5) Se dedique a família. Atendi vários líderes em que presenciei uma
incongruência entre suas vidas nos púlpitos e dentro do lar. O ministério saudável não pode produzir
filhos e esposas machucadas e revoltados com Deus ou Igreja. Conheço vários filhos de pastores e líderes
que tem ataques de pânico se simplesmente passarem na porta de uma igreja. São vítimas de pais “cristãos” que, com a
desculpa de que estavam servindo a Deus, trocaram minutos preciosos de
conversa, amizade, brincadeira e diversão com os filhos por reuniões
ministeriais que normalmente não levam a nada.
Há esposas que chorando me dizem querer serem casadas com o esposo que
está no púlpito e não com o que está dia a dia dentro de casa. Uma família equilibrada será sempre um bom
termômetro de uma vida abençoada por Deus.

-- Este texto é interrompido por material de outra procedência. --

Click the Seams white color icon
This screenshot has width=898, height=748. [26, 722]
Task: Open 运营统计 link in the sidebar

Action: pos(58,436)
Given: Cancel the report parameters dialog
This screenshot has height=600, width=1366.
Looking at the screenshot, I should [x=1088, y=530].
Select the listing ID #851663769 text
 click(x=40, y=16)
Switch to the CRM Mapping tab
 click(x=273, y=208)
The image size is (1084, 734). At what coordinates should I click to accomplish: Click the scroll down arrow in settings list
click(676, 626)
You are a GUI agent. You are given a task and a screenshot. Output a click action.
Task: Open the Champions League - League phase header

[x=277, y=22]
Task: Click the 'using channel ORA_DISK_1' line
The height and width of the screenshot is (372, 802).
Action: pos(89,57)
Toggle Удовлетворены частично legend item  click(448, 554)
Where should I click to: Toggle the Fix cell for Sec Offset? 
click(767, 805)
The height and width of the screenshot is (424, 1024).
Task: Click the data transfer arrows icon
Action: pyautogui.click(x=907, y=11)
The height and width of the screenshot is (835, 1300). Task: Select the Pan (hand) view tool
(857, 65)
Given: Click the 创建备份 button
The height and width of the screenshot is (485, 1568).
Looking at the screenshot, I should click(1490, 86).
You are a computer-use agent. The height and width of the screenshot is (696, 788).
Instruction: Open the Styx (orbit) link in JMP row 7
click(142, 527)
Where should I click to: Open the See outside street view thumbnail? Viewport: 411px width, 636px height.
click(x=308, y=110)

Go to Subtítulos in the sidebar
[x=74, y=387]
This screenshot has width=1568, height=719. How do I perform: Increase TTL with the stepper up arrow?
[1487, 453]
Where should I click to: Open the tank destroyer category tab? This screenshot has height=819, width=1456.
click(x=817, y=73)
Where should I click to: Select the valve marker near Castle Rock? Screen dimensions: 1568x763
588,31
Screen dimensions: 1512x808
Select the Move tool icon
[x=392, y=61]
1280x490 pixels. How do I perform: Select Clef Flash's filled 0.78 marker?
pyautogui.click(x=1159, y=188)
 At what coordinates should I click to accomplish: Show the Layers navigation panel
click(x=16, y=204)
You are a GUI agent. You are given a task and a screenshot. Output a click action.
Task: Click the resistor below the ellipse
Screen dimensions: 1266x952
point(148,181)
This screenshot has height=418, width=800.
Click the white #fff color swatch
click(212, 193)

6) Examine-se frequentemente. Tenha em mente que uma vida emocionalmente doente
não irá gerar uma espiritualidade saudável e vice-versa. Pastores doentes irão produzir uma comunidade
igualmente doente, fragilizada e contaminada por emoções que distorcem sermões
e atitudes práticas no dia a dia pastoral.
Saiba que há sempre uma transferência emocional explosiva entre o
púlpito e os bancos da Igreja, para o bem ou para o mal. Sermões duros, cheios de cobrança e
desprovidos da graça podem esconder emoções desequilibradas por parte de quem
os pregam.
7) Humanize-se! Tenha momentos de lazer em família, mas também
individual. Pratique esportes e
lembre-se que biblicamente somos corpo, alma e espírito. Não perca a oportunidades de cultivar hobbies e passeios que te desconecte em
alguns momentos da realidade pesada do dia a dia e desperte em você uma certa
puerilidade que lhe cure e humanize.
8) Cuidado com os extremos
teológicos. O tradicionalismo em
excesso, a erudição e o conhecimento bíblico seco e obsessivo podem lhe tornar
um cristão chato, insuportável, insensível, vaidoso, pesado e distante de
pessoas comuns que podem ser verdadeiramente abençoadas com o “conhecimento de
Deus”. Seja reformado, mas, seja também
pentecostal. Não se iluda. A frieza tradicional desumaniza tanto quanto
o misticismo pentecostal. Por outro lado,
se pentecostal, não paute suas decisões emocionais em profecias, campanhas ou
amuletos cristãos que no fundo só aumentam sua ansiedade e imaturidade.
Autor: Ismael Sobrinho, psiquiatra e estudante de teologia.